Shell Shuts In Gulf Production as Debby Bears Down
Royal Dutch Shell PLC said Sunday it shut down production at two of its U.S. Gulf of Mexico production platforms Sunday and was evacuating employees as Tropical Storm Debby bore down.
Debby, the fourth named storm this year, was moving at two miles an hour as of 11 a.m. EDT Sunday, a spokesman at the National Hurricane Center said. As it loitered, the storm piled heavy rains and winds of up to 60 miles an hour on to oil and gas platforms in the Gulf, forcing evacuations.
Shell is the third-largest oil and gas producer in the Gulf, having produced 240,000 barrels of oil equivalent a day in 2010. The company said it shut in production at its Auger and Enchilada/Salsa facilities and was considering other production shut-ins should weather conditions continue to deteriorate.
BP PLC, Anadarko Petroleum Corp. and BHP Billiton Ltd. already have suspended production at some of their Gulf of Mexico operations. ConocoPhillips, Chevron Corp. and others have started evacuating nonessential personnel from production platforms.
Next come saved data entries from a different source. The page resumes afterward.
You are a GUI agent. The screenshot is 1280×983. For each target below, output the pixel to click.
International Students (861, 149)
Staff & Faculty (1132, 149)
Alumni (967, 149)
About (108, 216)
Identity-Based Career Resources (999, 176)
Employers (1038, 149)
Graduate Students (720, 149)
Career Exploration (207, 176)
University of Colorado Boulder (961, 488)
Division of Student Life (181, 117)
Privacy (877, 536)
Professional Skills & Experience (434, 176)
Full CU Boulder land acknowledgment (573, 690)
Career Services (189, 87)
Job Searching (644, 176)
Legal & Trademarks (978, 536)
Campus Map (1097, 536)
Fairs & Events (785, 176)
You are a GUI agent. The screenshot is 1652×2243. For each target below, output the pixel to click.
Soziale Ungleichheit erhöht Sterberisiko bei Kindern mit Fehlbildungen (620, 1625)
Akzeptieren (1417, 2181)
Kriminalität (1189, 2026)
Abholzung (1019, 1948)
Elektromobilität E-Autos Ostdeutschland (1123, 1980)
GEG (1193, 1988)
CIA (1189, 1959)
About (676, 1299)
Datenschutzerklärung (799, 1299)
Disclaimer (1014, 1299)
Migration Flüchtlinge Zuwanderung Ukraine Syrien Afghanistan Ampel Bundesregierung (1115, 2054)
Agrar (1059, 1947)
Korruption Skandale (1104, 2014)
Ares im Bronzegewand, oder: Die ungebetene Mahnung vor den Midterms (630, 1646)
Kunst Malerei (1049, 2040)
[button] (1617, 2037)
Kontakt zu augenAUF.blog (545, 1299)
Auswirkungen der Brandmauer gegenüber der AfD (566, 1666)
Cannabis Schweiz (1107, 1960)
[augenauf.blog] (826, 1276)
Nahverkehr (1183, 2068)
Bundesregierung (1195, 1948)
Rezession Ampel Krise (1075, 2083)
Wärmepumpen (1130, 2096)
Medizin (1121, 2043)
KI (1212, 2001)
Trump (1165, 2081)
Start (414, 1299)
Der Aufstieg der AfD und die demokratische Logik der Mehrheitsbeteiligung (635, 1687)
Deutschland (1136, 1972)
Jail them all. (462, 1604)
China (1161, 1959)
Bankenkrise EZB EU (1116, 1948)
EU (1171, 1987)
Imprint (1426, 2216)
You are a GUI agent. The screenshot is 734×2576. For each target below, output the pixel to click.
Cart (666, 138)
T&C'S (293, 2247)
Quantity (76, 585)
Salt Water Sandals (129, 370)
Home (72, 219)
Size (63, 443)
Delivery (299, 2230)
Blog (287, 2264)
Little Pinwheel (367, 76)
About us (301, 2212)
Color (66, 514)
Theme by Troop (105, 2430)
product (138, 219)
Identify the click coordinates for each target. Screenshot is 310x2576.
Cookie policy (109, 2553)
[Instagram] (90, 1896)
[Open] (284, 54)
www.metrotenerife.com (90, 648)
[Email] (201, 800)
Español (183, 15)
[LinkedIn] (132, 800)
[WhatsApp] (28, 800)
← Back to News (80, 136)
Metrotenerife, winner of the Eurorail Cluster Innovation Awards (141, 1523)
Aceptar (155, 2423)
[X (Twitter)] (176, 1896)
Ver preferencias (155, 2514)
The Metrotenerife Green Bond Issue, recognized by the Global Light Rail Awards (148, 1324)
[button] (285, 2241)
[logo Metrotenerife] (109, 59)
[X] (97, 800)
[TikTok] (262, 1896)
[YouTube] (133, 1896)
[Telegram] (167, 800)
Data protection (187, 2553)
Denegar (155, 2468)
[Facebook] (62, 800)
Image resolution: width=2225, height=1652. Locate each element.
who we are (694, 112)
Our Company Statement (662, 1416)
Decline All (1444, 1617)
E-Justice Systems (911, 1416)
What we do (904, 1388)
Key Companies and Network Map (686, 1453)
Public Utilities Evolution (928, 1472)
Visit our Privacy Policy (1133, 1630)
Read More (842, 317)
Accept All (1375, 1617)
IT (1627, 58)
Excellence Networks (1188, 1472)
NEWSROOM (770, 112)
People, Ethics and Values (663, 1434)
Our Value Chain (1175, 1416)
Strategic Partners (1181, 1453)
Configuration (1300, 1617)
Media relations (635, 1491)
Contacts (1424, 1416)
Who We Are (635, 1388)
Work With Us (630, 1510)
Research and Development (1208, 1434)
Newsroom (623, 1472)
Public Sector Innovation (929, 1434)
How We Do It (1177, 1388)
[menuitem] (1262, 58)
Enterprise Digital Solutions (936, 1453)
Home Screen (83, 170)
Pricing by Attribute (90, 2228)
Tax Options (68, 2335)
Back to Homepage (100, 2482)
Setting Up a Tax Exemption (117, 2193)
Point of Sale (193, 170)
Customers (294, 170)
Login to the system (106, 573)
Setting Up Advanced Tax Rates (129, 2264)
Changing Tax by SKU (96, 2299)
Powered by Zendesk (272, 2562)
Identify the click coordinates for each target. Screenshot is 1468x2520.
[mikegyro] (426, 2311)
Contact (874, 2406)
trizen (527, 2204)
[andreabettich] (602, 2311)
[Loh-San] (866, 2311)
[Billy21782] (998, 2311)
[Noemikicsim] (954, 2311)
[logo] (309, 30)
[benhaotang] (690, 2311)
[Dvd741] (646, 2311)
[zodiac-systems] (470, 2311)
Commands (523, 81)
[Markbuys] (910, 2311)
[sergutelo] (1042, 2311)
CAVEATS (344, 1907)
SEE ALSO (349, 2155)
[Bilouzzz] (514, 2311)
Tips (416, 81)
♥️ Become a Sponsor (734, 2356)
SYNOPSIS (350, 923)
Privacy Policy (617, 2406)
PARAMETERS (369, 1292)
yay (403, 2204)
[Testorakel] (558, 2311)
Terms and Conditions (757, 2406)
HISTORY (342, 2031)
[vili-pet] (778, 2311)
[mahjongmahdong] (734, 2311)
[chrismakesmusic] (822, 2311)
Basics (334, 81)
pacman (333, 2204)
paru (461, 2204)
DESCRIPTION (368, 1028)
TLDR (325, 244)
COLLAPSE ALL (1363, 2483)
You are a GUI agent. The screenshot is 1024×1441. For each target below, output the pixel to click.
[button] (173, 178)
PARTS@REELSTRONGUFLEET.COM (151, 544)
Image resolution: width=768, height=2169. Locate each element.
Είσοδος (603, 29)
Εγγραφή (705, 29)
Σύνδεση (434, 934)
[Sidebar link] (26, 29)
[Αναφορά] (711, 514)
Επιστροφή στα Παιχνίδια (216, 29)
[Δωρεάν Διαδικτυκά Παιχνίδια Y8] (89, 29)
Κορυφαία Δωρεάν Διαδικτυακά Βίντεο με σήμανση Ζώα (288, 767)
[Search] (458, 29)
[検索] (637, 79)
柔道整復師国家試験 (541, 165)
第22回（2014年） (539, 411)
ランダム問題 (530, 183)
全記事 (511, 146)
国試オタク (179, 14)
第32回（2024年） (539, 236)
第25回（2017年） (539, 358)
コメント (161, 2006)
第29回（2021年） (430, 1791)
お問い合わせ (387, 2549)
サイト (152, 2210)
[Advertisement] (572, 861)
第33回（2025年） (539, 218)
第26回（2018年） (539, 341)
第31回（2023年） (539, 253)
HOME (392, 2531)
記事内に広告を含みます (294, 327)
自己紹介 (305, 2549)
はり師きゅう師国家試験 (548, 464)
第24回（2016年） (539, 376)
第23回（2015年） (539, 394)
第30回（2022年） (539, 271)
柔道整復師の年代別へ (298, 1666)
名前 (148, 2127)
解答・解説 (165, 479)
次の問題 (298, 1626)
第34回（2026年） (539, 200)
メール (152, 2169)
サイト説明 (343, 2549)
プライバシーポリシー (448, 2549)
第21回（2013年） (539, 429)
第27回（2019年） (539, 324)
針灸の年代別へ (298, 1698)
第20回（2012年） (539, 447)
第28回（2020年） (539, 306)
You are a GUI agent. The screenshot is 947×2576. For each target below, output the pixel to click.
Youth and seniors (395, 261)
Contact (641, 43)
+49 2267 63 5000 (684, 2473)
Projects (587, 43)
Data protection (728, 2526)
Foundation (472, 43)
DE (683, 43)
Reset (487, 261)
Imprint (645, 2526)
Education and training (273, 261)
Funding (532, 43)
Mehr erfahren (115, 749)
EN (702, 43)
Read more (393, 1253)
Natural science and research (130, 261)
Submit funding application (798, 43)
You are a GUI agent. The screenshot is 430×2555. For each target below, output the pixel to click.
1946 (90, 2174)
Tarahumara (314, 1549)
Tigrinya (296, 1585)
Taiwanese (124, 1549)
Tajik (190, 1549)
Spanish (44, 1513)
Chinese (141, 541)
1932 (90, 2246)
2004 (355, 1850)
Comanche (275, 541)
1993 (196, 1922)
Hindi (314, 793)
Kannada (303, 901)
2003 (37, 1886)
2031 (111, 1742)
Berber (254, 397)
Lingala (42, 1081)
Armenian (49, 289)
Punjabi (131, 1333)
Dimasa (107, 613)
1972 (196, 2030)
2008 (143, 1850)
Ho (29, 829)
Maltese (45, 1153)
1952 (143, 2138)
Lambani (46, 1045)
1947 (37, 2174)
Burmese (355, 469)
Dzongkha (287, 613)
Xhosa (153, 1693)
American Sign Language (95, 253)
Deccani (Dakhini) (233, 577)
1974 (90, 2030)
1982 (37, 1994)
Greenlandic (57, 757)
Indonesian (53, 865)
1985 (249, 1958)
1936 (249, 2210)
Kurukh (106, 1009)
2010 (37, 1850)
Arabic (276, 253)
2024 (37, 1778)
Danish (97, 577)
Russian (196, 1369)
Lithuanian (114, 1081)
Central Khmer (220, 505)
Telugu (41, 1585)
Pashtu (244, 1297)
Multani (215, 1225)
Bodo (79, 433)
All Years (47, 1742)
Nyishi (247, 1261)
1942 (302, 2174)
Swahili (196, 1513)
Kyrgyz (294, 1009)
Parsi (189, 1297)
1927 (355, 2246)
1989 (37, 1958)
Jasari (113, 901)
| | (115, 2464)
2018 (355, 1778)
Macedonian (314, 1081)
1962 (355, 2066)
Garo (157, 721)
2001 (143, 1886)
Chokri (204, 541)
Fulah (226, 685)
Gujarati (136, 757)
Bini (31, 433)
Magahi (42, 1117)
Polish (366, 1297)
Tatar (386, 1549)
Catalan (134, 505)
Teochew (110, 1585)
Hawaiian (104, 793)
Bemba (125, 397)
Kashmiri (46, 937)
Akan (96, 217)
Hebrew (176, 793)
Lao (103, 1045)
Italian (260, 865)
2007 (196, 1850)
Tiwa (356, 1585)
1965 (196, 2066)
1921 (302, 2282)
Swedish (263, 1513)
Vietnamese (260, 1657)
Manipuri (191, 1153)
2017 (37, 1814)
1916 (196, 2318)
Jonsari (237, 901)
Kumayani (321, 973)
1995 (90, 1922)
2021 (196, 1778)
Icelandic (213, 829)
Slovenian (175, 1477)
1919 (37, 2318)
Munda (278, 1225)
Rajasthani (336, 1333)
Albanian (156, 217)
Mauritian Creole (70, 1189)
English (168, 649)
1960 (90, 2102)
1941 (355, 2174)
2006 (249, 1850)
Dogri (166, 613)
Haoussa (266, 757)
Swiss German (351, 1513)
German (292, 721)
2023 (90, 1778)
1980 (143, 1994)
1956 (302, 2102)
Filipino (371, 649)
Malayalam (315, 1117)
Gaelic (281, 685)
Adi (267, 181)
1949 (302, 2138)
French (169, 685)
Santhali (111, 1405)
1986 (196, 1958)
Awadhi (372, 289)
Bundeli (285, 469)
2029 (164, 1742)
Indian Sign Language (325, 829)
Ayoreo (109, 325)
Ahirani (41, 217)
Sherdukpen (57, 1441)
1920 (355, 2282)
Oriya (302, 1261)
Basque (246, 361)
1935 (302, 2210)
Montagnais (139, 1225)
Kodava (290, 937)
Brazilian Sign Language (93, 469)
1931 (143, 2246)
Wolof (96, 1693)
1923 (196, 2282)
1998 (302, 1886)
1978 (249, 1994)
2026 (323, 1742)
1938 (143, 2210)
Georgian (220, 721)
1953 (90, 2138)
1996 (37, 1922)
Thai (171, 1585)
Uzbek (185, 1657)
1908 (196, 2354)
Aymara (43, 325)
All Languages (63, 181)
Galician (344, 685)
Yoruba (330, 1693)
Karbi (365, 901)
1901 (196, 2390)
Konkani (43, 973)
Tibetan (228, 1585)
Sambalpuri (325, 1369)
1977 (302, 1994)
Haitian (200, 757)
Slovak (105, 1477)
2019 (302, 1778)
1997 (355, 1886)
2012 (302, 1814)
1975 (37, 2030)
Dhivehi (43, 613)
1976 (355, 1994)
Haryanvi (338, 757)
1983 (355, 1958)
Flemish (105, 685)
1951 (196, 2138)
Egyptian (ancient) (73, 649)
Gulf of Mexico federal offshore production accounts for 29% of oil and 12% of gas production in the U.S., down from about 30% for oil and 17% for gas in 2005, according to the U.S. Energy Information Administration.
As of March, federal offshore production from the Gulf was 1.4 million barrels of oil a day and 4.4 billion cubic feet of gas a day, down from its peak of 1.7 million barrels of oil a day and 6.3 billion cubic feet of gas a day in 2010.